=== Written exercise ===
Rewrite the data below with every "Instruction" swapped for "Directive" and nothing else changed.

++++ Supplied information ++++

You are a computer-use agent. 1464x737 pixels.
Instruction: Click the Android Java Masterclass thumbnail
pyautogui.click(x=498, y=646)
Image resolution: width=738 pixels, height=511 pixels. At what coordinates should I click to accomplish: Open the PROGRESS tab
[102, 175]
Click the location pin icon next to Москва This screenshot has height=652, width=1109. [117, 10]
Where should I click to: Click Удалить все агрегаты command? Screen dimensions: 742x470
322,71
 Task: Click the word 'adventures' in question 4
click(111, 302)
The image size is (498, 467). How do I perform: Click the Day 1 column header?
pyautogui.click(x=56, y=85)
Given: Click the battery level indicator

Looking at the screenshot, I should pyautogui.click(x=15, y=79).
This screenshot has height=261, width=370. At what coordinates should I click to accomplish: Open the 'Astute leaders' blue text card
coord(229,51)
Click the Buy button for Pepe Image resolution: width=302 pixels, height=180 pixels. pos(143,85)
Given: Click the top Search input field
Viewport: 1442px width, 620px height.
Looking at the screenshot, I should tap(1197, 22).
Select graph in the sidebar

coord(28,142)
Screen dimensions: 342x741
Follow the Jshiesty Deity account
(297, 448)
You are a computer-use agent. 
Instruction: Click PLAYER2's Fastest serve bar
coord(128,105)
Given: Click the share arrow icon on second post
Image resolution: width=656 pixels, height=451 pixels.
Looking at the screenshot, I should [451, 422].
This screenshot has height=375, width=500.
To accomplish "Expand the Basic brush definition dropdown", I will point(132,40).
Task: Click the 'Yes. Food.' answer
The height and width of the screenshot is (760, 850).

++++

=== Solution to the problem ===
You are a computer-use agent. 1464x737 pixels.
Directive: Click the Android Java Masterclass thumbnail
pyautogui.click(x=498, y=646)
Image resolution: width=738 pixels, height=511 pixels. At what coordinates should I click to accomplish: Open the PROGRESS tab
[102, 175]
Click the location pin icon next to Москва This screenshot has height=652, width=1109. [117, 10]
Where should I click to: Click Удалить все агрегаты command? Screen dimensions: 742x470
322,71
 Task: Click the word 'adventures' in question 4
click(111, 302)
The image size is (498, 467). How do I perform: Click the Day 1 column header?
pyautogui.click(x=56, y=85)
Given: Click the battery level indicator

Looking at the screenshot, I should pyautogui.click(x=15, y=79).
This screenshot has height=261, width=370. At what coordinates should I click to accomplish: Open the 'Astute leaders' blue text card
coord(229,51)
Click the Buy button for Pepe Image resolution: width=302 pixels, height=180 pixels. pos(143,85)
Given: Click the top Search input field
Viewport: 1442px width, 620px height.
Looking at the screenshot, I should tap(1197, 22).
Select graph in the sidebar

coord(28,142)
Screen dimensions: 342x741
Follow the Jshiesty Deity account
(297, 448)
You are a computer-use agent. 
Directive: Click PLAYER2's Fastest serve bar
coord(128,105)
Given: Click the share arrow icon on second post
Image resolution: width=656 pixels, height=451 pixels.
Looking at the screenshot, I should [451, 422].
This screenshot has height=375, width=500.
To accomplish "Expand the Basic brush definition dropdown", I will point(132,40).
Task: Click the 'Yes. Food.' answer
The height and width of the screenshot is (760, 850).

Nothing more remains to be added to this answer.